The Dow Jones industrial average closed up 38.44 at 6,346.77. The Dow opened higher and climbed steadily all day in quiet, orderly trading, a reverse of the past several days of high volatility.
Advancers outnumbered decliners by a 5-to-3 margin on the New York Stock Exchange, with 1,601 up, 957 down and 805 unchanged. NYSE volume totaled 500.4 million shares vs. 519.84 million yesterday.
The Standard & Poor's 500-stock index rose 5.50 to 731.54, and the NYSE's composite index rose 2.40 to 385.17.
The Nasdaq composite rose 19.03 to 1,285.35, and the American Stock Exchange index was up 4.65 at 574.96.
Stocks rose despite a sluggish bond market, where the benchmark 30-year Treasury bond was down 15/32 point, yielding 6.69 percent.
The Dow industrials were led higher by IBM as technology stocks continued to reverse a sell-off on Friday and Monday.
No national economic reports gave direction to the trading.
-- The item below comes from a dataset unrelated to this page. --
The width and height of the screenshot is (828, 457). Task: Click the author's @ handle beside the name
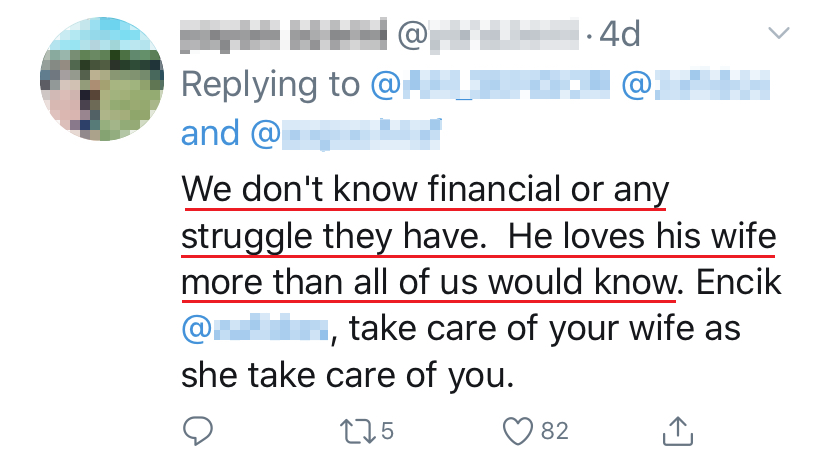[x=489, y=37]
However, the Philadelphia Federal Reserve said its area survey of economists indicated the economy should grow 2.3 percent in the last quarter of 1996 and drop to 2.0 percent in the first two quarters of 1997.
That data confirmed that the economy is growing slowly and reinforced the Federal Reserve's decision yesterday to hold short-term interest rates steady.